_Short problem_: Pull out every line below that contains the word "Select" and copy each one in full.

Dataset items
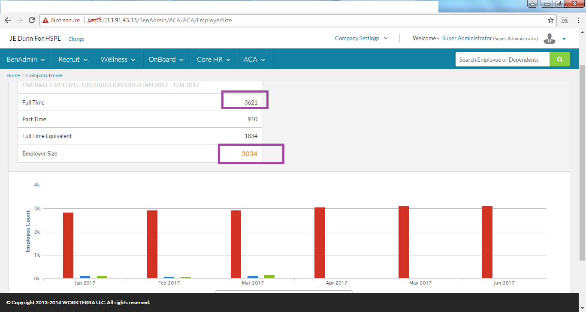Go back using browser back arrow
The width and height of the screenshot is (586, 312).
pos(8,20)
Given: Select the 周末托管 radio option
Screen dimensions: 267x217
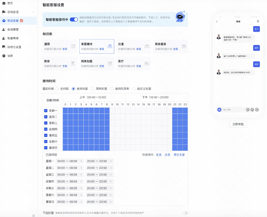Looking at the screenshot, I should 94,89.
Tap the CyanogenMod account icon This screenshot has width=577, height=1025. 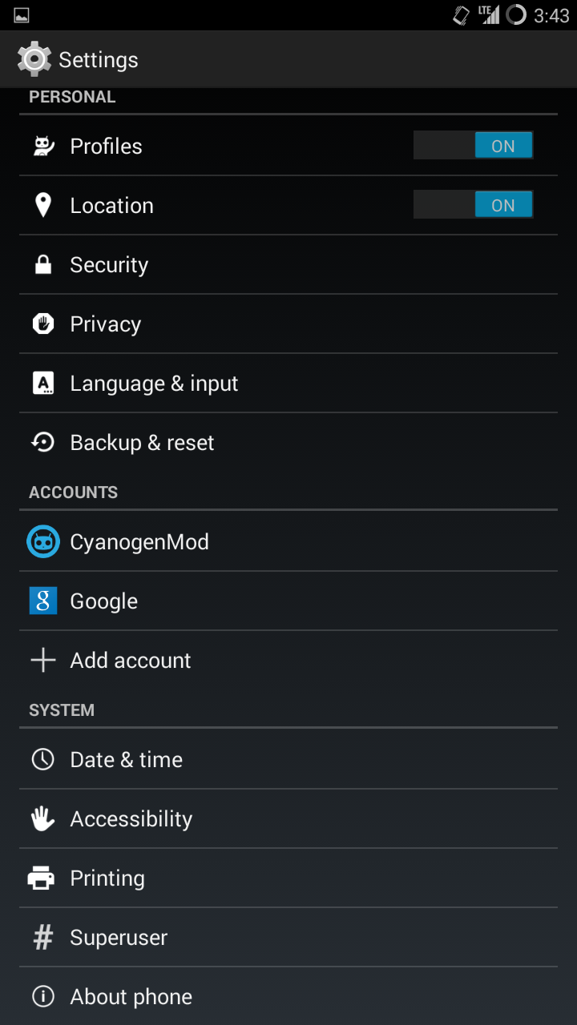pyautogui.click(x=43, y=541)
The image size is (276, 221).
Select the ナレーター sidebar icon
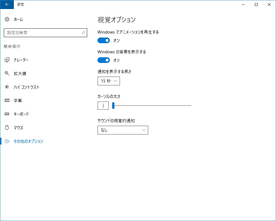(7, 60)
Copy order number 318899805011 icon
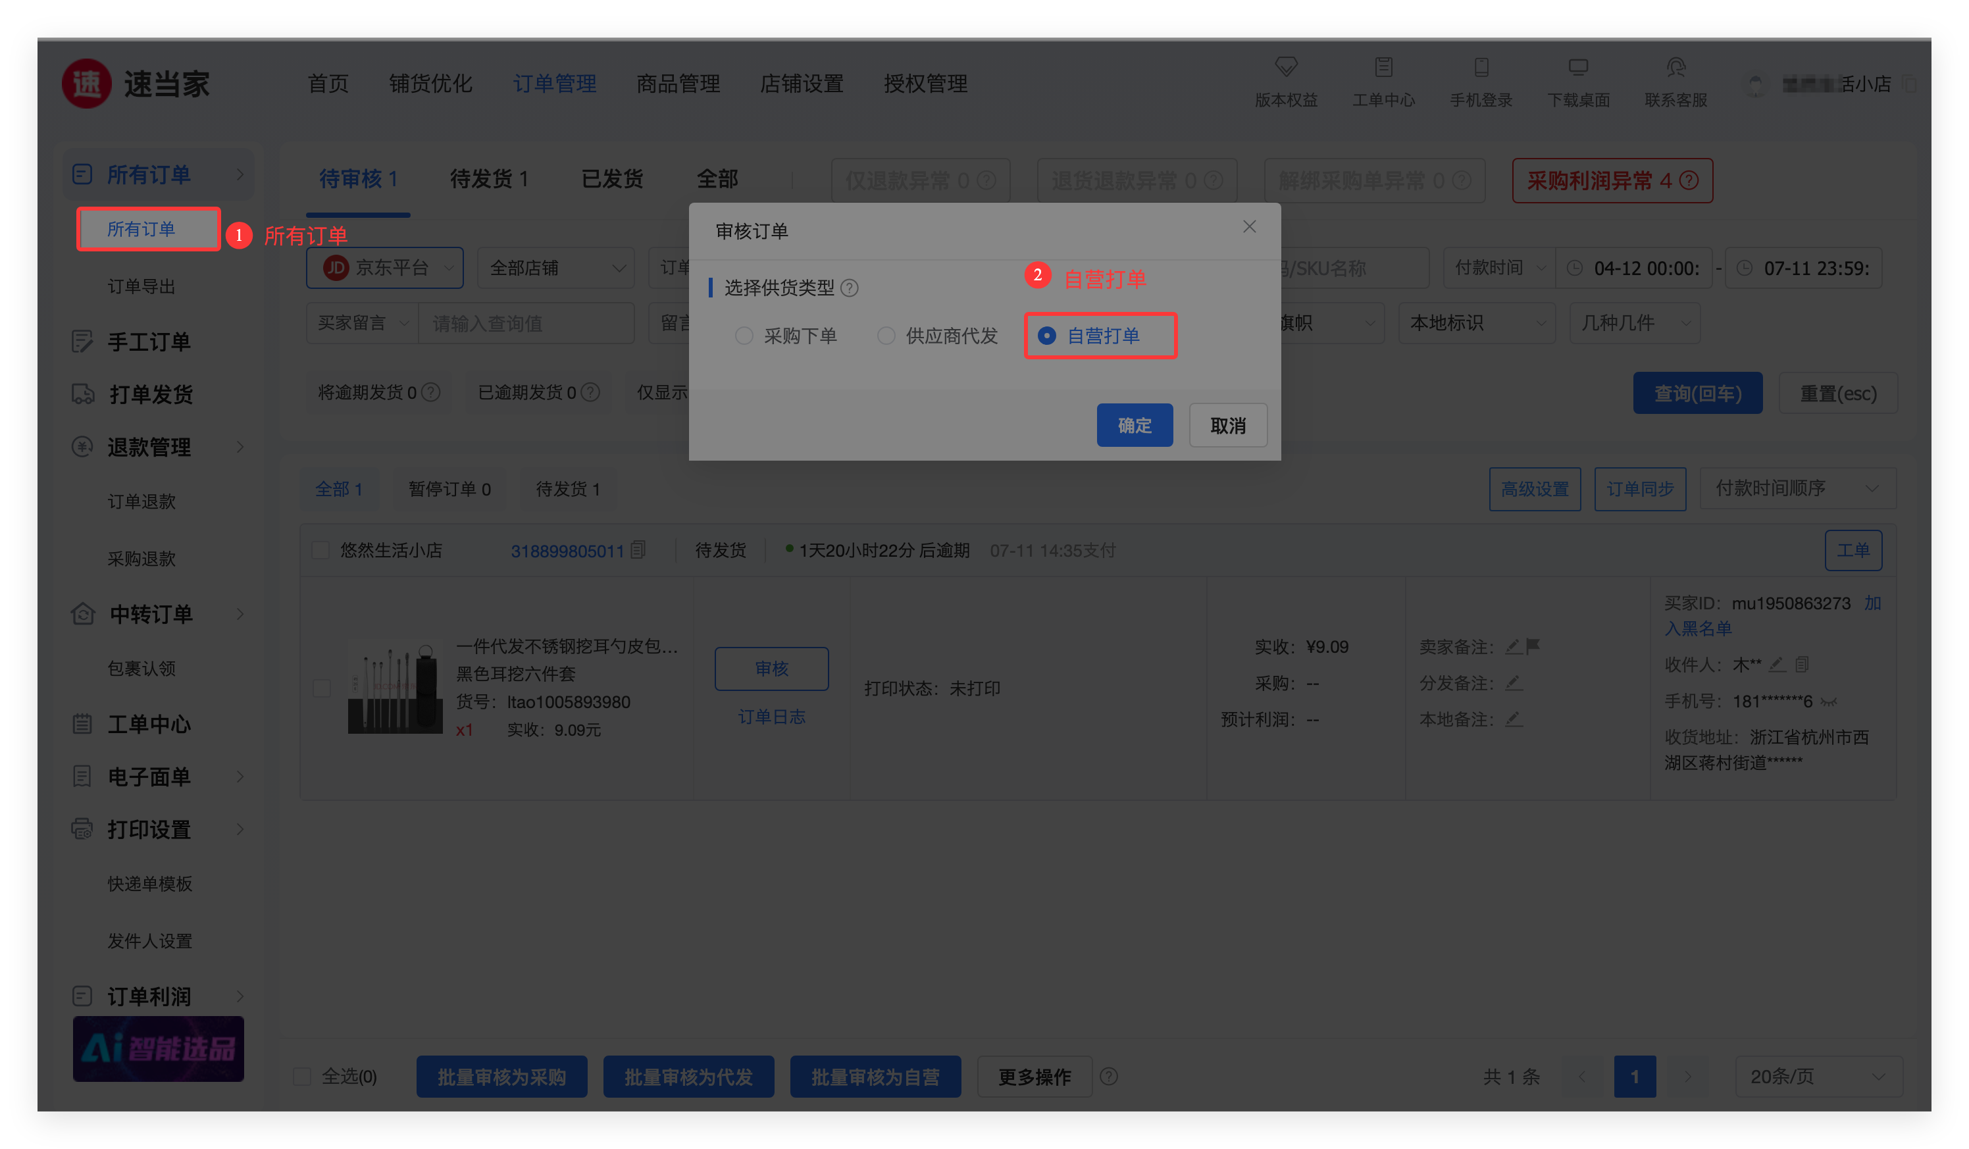Screen dimensions: 1969x1149 point(638,550)
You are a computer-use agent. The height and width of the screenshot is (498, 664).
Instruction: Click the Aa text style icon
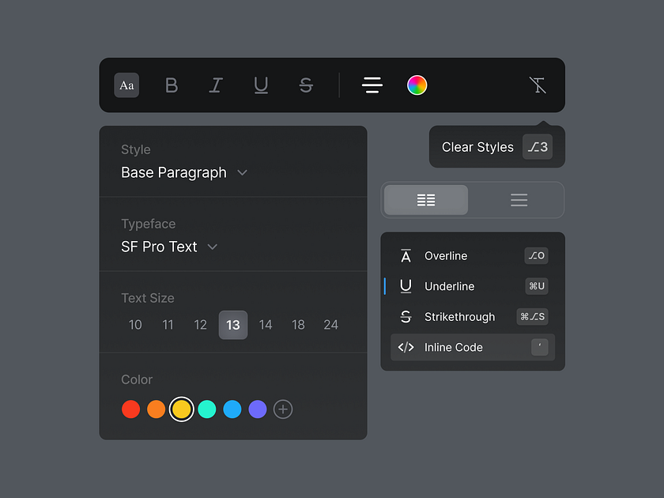(126, 85)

_Solution to the exercise_:
Given: Select the 周末托管 radio option
Select the ナレーター sidebar icon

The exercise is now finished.